Kanser, her yaşta insanda görülürken temelde genetik mutasyonlarla oluşmakta olup, bazı kanser mutasyonları tedaviye yanıt vermiyor. Kanserli hücrelerin genetik yapısını analiz etmenin tanı ve tedavi için çok kritik olduğunu öne süren Prof. Serdar Ceylaner ise bu süreçte kullanılan yeni genetik teknolojileri açıkladı.
Hastaların genetik bilgilerinin kapsamlı analizinin yapıldığı Tüm Genom Sekanslama (WGS) uygulamasının kanser tanılarında ve tedavi opsiyonlarının belirlenmesinde önemli bir rol oynadığını dile getiren Ceylaner, “Geliştirilen bu teknolojiler, kanser gibi karmaşık ve zorlu hastalıkların genetik mekanizmalarının aydınlatılmasını sağlıyor” dedi.
Ceylaner, konuya dair şu açıklamada bulundu: “Kanserli hücreler DNA’sında normal hücrelerden farklı olarak çeşitli mutasyonlar taşıyor. Bunlar, hücrelerin büyüme, bölünme ve ölme mekanizmalarını bozuyor ve kanserli hücrelerin vücutta yayılmasına neden oluyor. Dolayısıyla, kanserli hücrelerin genetik yapısını analiz etmek, kanser tanısı ve tedavisinde çok önemli bir aşamayı oluşturuyor.”

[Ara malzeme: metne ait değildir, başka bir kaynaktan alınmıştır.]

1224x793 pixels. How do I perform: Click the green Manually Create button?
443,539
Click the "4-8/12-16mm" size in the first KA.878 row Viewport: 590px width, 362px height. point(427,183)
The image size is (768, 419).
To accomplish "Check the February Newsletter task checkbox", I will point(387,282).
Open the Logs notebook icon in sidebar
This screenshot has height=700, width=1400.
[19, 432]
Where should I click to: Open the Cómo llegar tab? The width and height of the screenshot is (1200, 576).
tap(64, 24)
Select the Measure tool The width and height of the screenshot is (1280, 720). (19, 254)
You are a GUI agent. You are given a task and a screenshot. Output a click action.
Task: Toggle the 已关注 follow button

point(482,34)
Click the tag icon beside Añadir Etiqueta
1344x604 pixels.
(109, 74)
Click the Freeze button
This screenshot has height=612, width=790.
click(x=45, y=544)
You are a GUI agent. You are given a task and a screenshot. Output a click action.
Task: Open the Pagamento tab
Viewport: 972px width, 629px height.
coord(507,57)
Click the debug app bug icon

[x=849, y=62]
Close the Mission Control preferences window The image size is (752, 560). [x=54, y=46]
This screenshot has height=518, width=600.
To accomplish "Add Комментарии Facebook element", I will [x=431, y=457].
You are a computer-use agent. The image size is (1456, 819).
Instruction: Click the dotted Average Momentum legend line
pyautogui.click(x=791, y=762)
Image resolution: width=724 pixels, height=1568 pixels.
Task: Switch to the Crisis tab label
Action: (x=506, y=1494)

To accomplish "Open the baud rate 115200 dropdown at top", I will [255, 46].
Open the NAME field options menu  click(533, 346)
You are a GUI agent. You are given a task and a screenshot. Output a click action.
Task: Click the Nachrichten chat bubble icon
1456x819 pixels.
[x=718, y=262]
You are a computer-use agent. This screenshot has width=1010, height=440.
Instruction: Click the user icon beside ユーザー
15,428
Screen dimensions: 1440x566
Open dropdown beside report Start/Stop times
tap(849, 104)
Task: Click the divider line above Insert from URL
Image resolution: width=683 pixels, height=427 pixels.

Genetik testlerin DNA’da bulunan kanserli mutasyonların tespit edilmesine yarayan laboratuvar yöntemleri olduğunu ifade eden Ceylaner, “WGS yöntemiyle bir hücrenin DNA’sının tamamı okunuyor ve haritalanıyor. Olası kanserli hücrelerin genetik yapısı detaylı bir şekilde ortaya çıkarılıyor. Kanserli hücrelerde bulunan mutasyonların kopya sayısı değişiklikleri ve yapısal varyasyonlar gibi genetik değişiklikleri tespit ediliyor. WGS haricinde de yine genom bazlı teknolojiler, kanser hastalığının genetik tanısı ve tedavi yöntemlerinin belirlenmesi noktasında hekimlere büyük kolaylık sağlıyor. Örneğin Tümör Mutasyon Yükü (TMB) ile kanser hücrelerindeki DNA mutasyonlarının sayısı ölçülebiliyor. Genom bazlı olan TMB ile kanser hücrelerinin tüm genomunu analiz edilebiliyor. Tedavide de immünoterapiye yanıt verme olasılığını tahmin etmek için kullanılabiliyor” diye konuştu.
İmmunoterapinin bağışıklık sisteminin doğal savunma mekanizmalarını güçlendirerek kansere karşı mücadele etmesine yardımcı olduğunu belirten Ceylaner, bağışıklık sisteminin kanser hücrelerini tanımasını ve yok etmesini sağlayan bu tedavi yönteminin farklı formlarda uygulandığını söyleyerek sözlerini şu şekilde sonlandırdı:
“Örneğin, aşılar, antikorlar, sitokinler, bağışıklık sisteminin T-hücreleri gibi bileşenleri veya bunları taklit eden maddeler immunoterapide kullanılabiliyor. TMB sonucu yüksek olan hastalar ise immünoterapi tedavisine daha iyi yanıt verebiliyor. TMB sonucu düşük olan hastalar da immünoterapiden daha az fayda görüyor. Bu hastalar için diğer tedavi seçeneklerinin değerlendirilmesi gerekiyor.”